Samples contains information for each of its channels that indicates to which output buffer(s) (or output channels) the sound data is meant to be copied. Each output channel also has an output volume level of its own.

When data is copied to the buffers, the samples volume, output channel connection weights and the output levels of the output channels all together define the scaling factor used when copying the data from the sample's buffer to the output buffer. Thus when new data is copied to the buffers, the operation goes roughly like this: 

   scale = sample_volume * output_conn_weight * output_level;

   buffer += scale * sample_data;
where buffer is the output buffer, sample_data is audio data form sound sample and scale is the scaling factor. Optionally, there may be also a scaling factor for the audio device. For example, when originally 16-bit sound samples are outputted through the 24-bit outputs available on SGI machines, the output data has to be scaled to the 24-bit range. The data in the output buffers is stored as floating point numbers as well as all scaling factors.

3 · Audio driver

The audio driver is dependent of the actual audio hardware and driver software used. In theory this is the only part that needs to be replaced when moving the player to a different audio environment (hardware and software).

OBJECTIVE A — Please reproduce everything in the audio mixing text from "buffer += scale" down to "all scaling factors.".
OBJECTIVE B — According to the audio mixing text, in what form is the data in the output buffers stored?

PROVIDED RECORDS —
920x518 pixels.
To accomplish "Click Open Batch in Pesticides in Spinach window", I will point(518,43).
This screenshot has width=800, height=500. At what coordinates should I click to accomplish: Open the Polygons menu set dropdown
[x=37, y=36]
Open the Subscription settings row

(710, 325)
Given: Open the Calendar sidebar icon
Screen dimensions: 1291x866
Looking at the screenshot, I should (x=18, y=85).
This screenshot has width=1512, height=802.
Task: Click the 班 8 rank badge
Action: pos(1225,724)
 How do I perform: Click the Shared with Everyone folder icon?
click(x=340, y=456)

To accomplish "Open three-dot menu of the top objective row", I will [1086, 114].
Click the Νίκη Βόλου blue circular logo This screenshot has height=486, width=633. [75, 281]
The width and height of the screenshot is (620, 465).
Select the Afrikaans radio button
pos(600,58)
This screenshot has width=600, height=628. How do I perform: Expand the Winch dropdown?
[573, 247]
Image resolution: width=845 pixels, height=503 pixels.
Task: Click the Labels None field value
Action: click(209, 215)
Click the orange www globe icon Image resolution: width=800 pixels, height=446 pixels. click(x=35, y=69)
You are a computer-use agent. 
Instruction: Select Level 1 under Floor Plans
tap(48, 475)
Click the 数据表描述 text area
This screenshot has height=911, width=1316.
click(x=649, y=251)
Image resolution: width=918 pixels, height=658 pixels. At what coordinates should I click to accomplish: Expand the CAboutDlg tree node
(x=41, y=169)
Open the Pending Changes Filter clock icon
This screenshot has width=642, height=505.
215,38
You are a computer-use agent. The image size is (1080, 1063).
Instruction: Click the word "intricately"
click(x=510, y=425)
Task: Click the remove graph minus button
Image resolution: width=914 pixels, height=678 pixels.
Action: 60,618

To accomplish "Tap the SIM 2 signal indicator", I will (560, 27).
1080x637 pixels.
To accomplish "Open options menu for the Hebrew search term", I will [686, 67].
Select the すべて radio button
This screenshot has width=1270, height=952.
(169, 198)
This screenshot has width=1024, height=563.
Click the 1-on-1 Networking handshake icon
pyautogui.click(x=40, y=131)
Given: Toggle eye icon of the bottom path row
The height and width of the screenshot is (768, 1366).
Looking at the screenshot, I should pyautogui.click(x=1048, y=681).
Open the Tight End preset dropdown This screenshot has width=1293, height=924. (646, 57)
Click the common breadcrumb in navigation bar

COMPLETE ANSWER A —
buffer += scale * sample_data;
where buffer is the output buffer, sample_data is audio data form sound sample and scale is the scaling factor. Optionally, there may be also a scaling factor for the audio device. For example, when originally 16-bit sound samples are outputted through the 24-bit outputs available on SGI machines, the output data has to be scaled to the 24-bit range. The data in the output buffers is stored as floating point numbers as well as all scaling factors.

COMPLETE ANSWER B — As floating point numbers.